When Detectives Ted McDonald and Adam Watson of the Brunswick (Georgia) Police Dept. answered this particular home burglary call, they expected a routine report--missing TVs and VCRs, an empty jewelry box, perhaps a hijacked coin collection. But they were in for a big surprise.
As the two detectives drove to the address the victim had given them over the phone, they came up on a nice house in a middle-class neighborhood not far from their own homes. It was about five-thirty in the afternoon, and the victim had obviously just gotten home from work.
"The man whose house had been robbed was very upset," Watson remembers.
They could see where his sliding glass door had been pried open. It looked like an open-and-shut case of house burglary, one of several of the officers had been tracking. But this victim introduced a new wrinkle in the crime spree.
"When we asked him if any belongings were missing from his home, he replied very quickly and indignantly that, yes, somebody had stolen his stash of marijuana. I looked at my partner in disbelief. We couldn't believe our own ears, so we asked him again just to be sure.
"Could you repeat that, sir?"
The victim's eyes got bigger as the cold, hard realization hit him. He had just admitted to a police officer that he possessed an illegal drug. He stammered for a moment in search of an out. There was none.
"Are you admitting to possessing marijuana?" the detectives asked. The man appeared to be frozen in time. He couldn't take the words back, and he couldn't think of any more to say.
"Sir? Is that what you're telling us?"
"I . . . uh . . .well, no . . . not really," the man stammered.
"Well, then, what are you saying?"
"Well . . . nothing, uh . . . I . . . oh, nevermind," the man said. "Just forget it."
The officers turned and left as the man quietly closed the door, no doubt to sink into a chair and utter some expletives.
"We just left," Watson says. "With out the dope, we really had no case against the man. But we had a good laugh on the guy. And believe it or not, we've had several calls like that one."


Officer David Hunter, retired from the Knox County (Tennessee) Sheriff's Dept, told us this story of what might be the shortest trial in the history of jurisprudence.
At his criminal arraignment, the defendant stood before the judge.
"You are charged with the theft of an automobile," the judge said. "How do you plead?"
He expected to hear a simple "guilty" or "not guilty." Instead, the defendant tried to explain his whole defense as succinctly as possible.
"Before we go any further, judge," the accused man blurted out, "let me explain why I stole the car."
The judge's decision was made in record time!


Our research has shown not only that some criminals are dumb but also that some use fairly weird weapons. Some of the oddest weapons used: an index finger, an egg, a bowling ball, a wedge of cheese, an artificial leg, a twenty-one-pound turkey, a hot-fudge sundae, a banana, a frozen sausage, a lit cigarette, a one-and-a-half-pound Chihuahua, an insect, a snake, and a toilet seat.
We can just imagine a dumb criminal attempting an armed robbery with a wedge of Limburger.
"Give me your money, or I'll cut the cheese!"

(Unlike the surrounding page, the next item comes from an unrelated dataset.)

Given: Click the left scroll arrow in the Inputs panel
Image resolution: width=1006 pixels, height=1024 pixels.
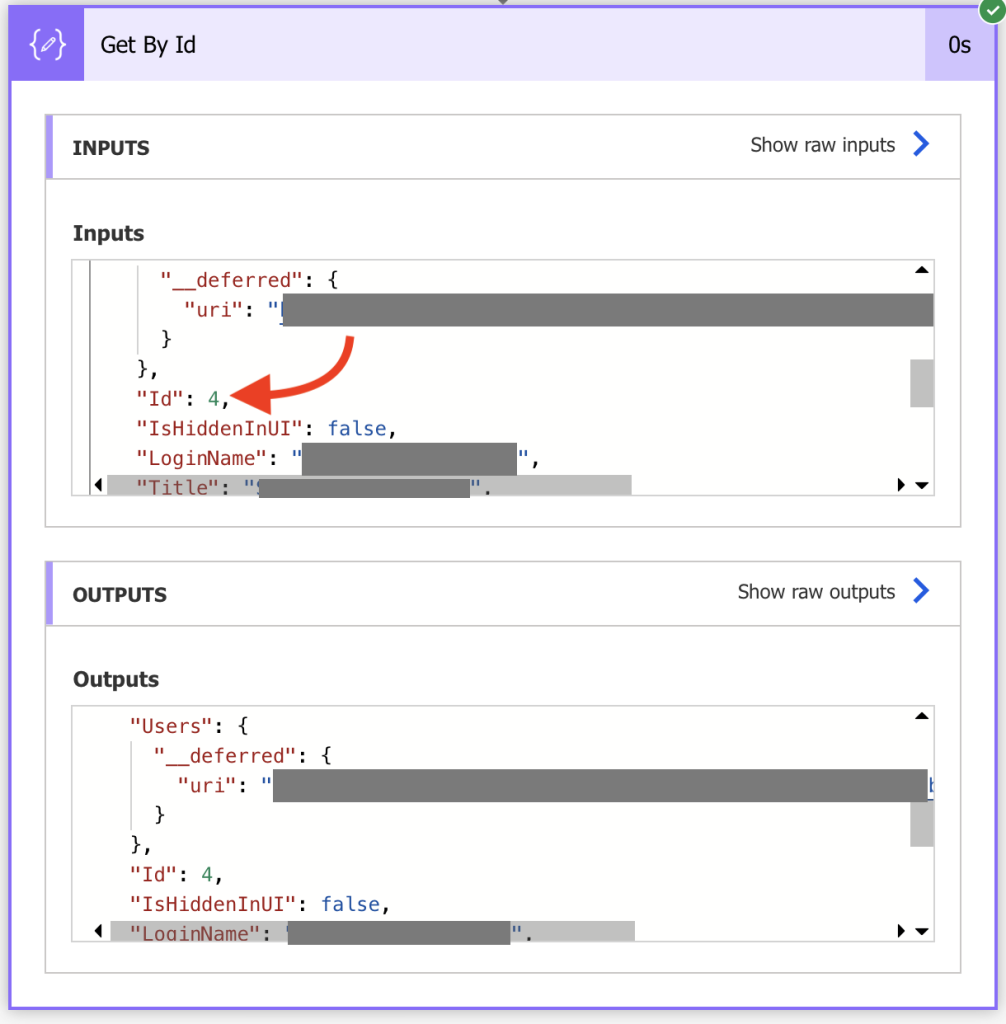Looking at the screenshot, I should click(x=96, y=484).
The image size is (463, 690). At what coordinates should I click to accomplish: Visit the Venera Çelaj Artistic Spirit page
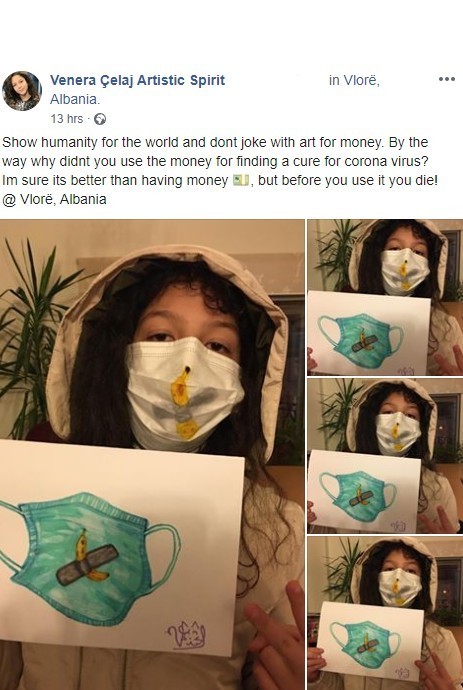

Detective Chris Stewart of the Brunswick (Georgia) Police Dept told one of America's Dumbest Criminals field reporters about a robbery suspect he transported back to the scene of the crime for a positive identification.
"We had gotten a call informing us that a woman had had her purse stolen from a shopping complex," Stewart says. "A short time later, we saw a man who fit the description given to us by the victim. So we picked him up and took him back to the scene of the crime."
Stewart explained to the suspect that they were going to take him back to the crime scene and that when they arrived he was to exit the vehicle and face the victim for a positive I.D. The man in custody heard this when the detective radioed ahead to the officer with the victim. Stewart said he had a man in custody who fit her description of the robber and they would be arriving shortly.
When they arrived at the scene, the suspect did exactly as he had been told. He stepped from the car and looked at the victim. And before anyone could say anything, he blurted out, "Yeah, that's her . . . that's the woman I robbed."


Police were sure they had the right man when the suspect charged with a string of vending machine robberies paid his four-hundred-dollar bail entirely in quarters.